Two weeks ago I had the most wonderful week. As I’m spending at least 7 weeks skiing this sabbatical, I wanted to kick off my skiing a strong note. So I went hunting for a performance camp that I could go to, somewhere that I could focus on improving my own skiing for a week, and I found the perfect one. Element ski school in Verbier, Switzerland run women’s camps with a cast of female coaches. You ski 5 hours a day in small groups of 3 or 4, working on ski technique, biomechanics and a bit of sports psychology. The first two days were pretty heavy on the drills and getting the fundamentals of our skiing sorted, with the following three more about exploring different runs, terrains and conditions.
There’s something so luxurious about taking a week for yourself, focusing on improving at something that you really love, with a group of kick-ass women, with expert coaching, that I find so energising. I also love the soft focus of waking up, concentrating on working on my skiing, having a chilled evening and doing it all over again each day. I was also in the company of my longtime friend Lindsay, we trained as ski instructors together in Canada many moons ago, so it was great to spend time with her again. Life felt so simple for a week!
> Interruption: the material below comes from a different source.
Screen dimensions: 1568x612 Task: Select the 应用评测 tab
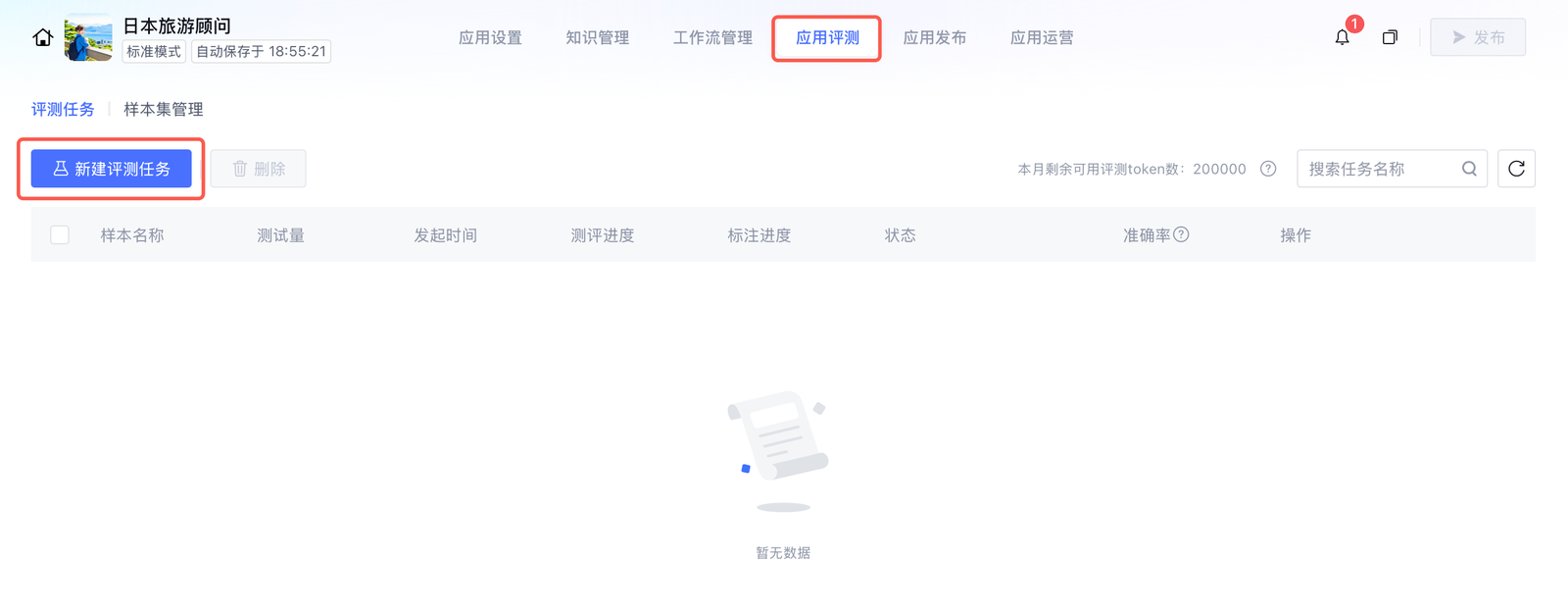[x=827, y=37]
My goal for the week was to push myself out of my comfort zone, do more off-piste and variable condition skiing (which I don’t do a lot of when I’m on my own and is my nemesis), aiming to get to the point where I enjoy skiing in those conditions, hoping a bit of peer pressure and group camaraderie would do the trick. I also just love learning. I don’t think it matters how much experience you’ve got, you can always improve.
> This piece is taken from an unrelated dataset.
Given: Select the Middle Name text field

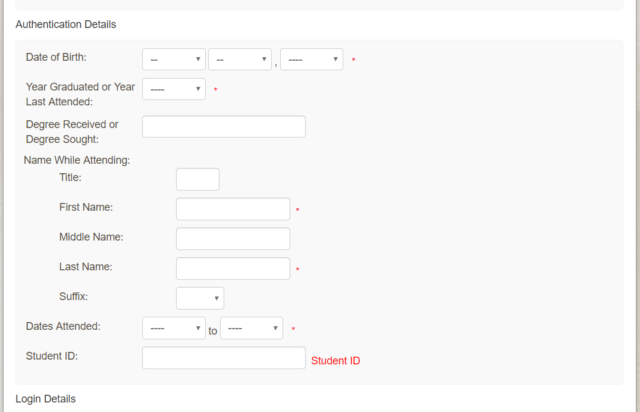Looking at the screenshot, I should [x=233, y=239].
I had a lot of fun. I think I laughed more in 5 days than I have in a very long time. Whether it was one of us getting a face full of snow after taking a bit of a tumble (usually me), hearing the whoops of joy as someone did a great run or encouraging each other down the slopes with shouts of “send it!” or “channel your inner tiger!”.
I spent quite a bit of time observing how I learn and how I react to different things. The first thing that really struck me was my learning style, I really noticed how much I am a kinetic learner. I need to be able to feel what I trying to aim for to be able to really get it and reproduce the skiing. I’m also a fairly visual learner, so demos were useful. Verbal instructions for me when I’m doing something for the first time can be pretty useless (as my personal trainer Ali will contest to!) but are good for minor corrections.
The mental game is also interesting, I can get very self-critical and into a negative spiral in my head. I got so frustrated on the day that we were mainly in variable snow, I just didn’t enjoy doing it, and I got so mad at myself that I didn’t enjoy it. It didn’t matter that everyone said that it looked good, and my technique was good, it didn’t feel how I thought it was supposed to, so in my mind was no good. A lot of tears that day.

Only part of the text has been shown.